The tensor product structure brings with it the possibility to do “partial things” beyond just the partial trace. Given \mathcal{H}_{\mathcal{A}}\otimes\mathcal{H}_{\mathcal{B}}, any vector |x\rangle\in\mathcal{H}_{\mathcal{A}} defines an anti-linear map \mathcal{H}_{\mathcal{A}}\otimes\mathcal{H}_{\mathcal{B}}\to\mathcal{H}_{\mathcal{B}} called the partial inner product with |x\rangle. It is first defined on the product vectors |a\rangle\otimes|b\rangle by the formula |a\rangle\otimes|b\rangle \longmapsto \langle x|a\rangle|b\rangle and then extended to other vectors in \mathcal{H}_{\mathcal{A}}\otimes\mathcal{H}_{\mathcal{B}} by linearity. Similarly, any |y\rangle\in\mathcal{H}_{\mathcal{B}} defines a map \mathcal{H}_{\mathcal{A}}\otimes\mathcal{H}_{\mathcal{B}}\to\mathcal{H}_{\mathcal{A}} via |a\rangle\otimes|b\rangle \longmapsto |a\rangle\langle y|b\rangle

For example, the partial inner product of |\psi\rangle=c_{00}|00\rangle+c_{01}|01\rangle+c_{10}|10\rangle+c_{11}|11\rangle\in\mathcal{H}_{\mathcal{A}}\otimes\mathcal{H}_{\mathcal{B}} with of |0\rangle\in\mathcal{H}_{\mathcal{A}} is \langle 0|\psi\rangle = c_{00}|0\rangle + c_{01}|1\rangle and the partial inner product of the same |\psi\rangle with |1\rangle\in\mathcal{H}_{\mathcal{B}} is \langle 1|\psi\rangle = c_{01}|0\rangle + c_{11}|1\rangle.
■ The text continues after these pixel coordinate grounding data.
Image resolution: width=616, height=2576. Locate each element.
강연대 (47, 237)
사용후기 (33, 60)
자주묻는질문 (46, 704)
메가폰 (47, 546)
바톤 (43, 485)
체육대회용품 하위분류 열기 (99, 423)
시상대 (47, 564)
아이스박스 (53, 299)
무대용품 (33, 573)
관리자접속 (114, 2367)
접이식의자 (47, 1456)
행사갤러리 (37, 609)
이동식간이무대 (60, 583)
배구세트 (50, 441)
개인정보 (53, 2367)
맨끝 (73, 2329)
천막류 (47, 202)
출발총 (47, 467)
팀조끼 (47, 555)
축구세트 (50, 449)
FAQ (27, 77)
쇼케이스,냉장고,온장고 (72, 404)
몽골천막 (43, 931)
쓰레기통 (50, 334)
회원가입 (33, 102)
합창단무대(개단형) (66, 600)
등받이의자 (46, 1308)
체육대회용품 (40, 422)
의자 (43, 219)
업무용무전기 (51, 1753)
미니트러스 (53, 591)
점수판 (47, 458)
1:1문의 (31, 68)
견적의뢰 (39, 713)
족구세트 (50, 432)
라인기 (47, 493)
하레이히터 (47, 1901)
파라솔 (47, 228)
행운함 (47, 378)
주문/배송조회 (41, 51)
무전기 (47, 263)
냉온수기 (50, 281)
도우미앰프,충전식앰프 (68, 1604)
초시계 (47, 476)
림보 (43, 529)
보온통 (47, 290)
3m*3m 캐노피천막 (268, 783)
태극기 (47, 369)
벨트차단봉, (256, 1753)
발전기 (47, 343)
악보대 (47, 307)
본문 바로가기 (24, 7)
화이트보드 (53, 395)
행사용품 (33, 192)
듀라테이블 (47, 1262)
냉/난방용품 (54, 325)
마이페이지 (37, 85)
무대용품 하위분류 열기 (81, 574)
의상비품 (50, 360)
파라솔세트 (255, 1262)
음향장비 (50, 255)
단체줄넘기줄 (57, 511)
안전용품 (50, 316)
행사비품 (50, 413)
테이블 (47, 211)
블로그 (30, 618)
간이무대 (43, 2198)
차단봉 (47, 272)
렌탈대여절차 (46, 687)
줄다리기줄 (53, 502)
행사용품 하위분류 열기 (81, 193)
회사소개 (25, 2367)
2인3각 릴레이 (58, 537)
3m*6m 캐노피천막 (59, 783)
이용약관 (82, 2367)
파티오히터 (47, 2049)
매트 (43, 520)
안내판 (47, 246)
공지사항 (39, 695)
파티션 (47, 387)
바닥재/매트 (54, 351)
### 7.13.2 The “control” part of controlled-NOT

Consider a single-qubit channel induced by the action of the \texttt{c-NOT} gate. Recall that the unitary operator associated with the \texttt{c-NOT} gate can be written as U = |0\rangle\langle 0|\otimes\mathbf{1}+ |1\rangle\langle 1|\otimes X where is X is the Pauli \sigma_x gate (i.e. the \texttt{NOT} gate). Let us step through the following simple circuit:

This time we are interested in the evolution of the control qubit: the control qubit will be our system, and the target qubit, initially in a fixed state |0\rangle, will play the role of an ancilla.

We can calculate the Kraus operators A_i = (\mathbf{1}\otimes\langle i|) U (\mathbf{1}\otimes|0\rangle) which we simply write as A_i=\langle i|U|0\rangle, for i=0,1. We see that \begin{aligned} A_i = \langle i|U|0\rangle &= \langle i| (|0\rangle\langle 0|\otimes\mathbf{1}+ |1\rangle\langle 1|\otimes X) |0\rangle \\&= |0\rangle\langle 0|\langle i|\mathbf{1}|0\rangle + |1\rangle\langle 1|\langle i|X|0\rangle \\&= |i\rangle\langle i| \end{aligned} We can also check the normalisation condition: A_0^\dagger A_0 + A_1^\dagger A_1 = |0\rangle\langle 0| + |1\rangle\langle 1| =\mathbf{1}.

The unitary action of the gate when the state of the target qubit is fixed at |0\rangle can be written as \begin{aligned} |\psi\rangle|0\rangle \longmapsto & A_0|\psi\rangle|0\rangle + A_1|\psi\rangle|1\rangle \\=& |0\rangle\langle 0||\psi\rangle|0\rangle + |1\rangle\langle 1||\psi\rangle|1\rangle \\=& \langle 0|\psi||\rangle 0\rangle|0\rangle + \langle 1|\psi||\rangle 1\rangle|1\rangle \end{aligned} which is a familiar \texttt{c-NOT} entangling process: if |\psi\rangle=\alpha_0|0\rangle+\alpha_1|1\rangle then |\psi\rangle|0\rangle becomes \alpha_0|0\rangle|0\rangle+\alpha_1|1\rangle|1\rangle.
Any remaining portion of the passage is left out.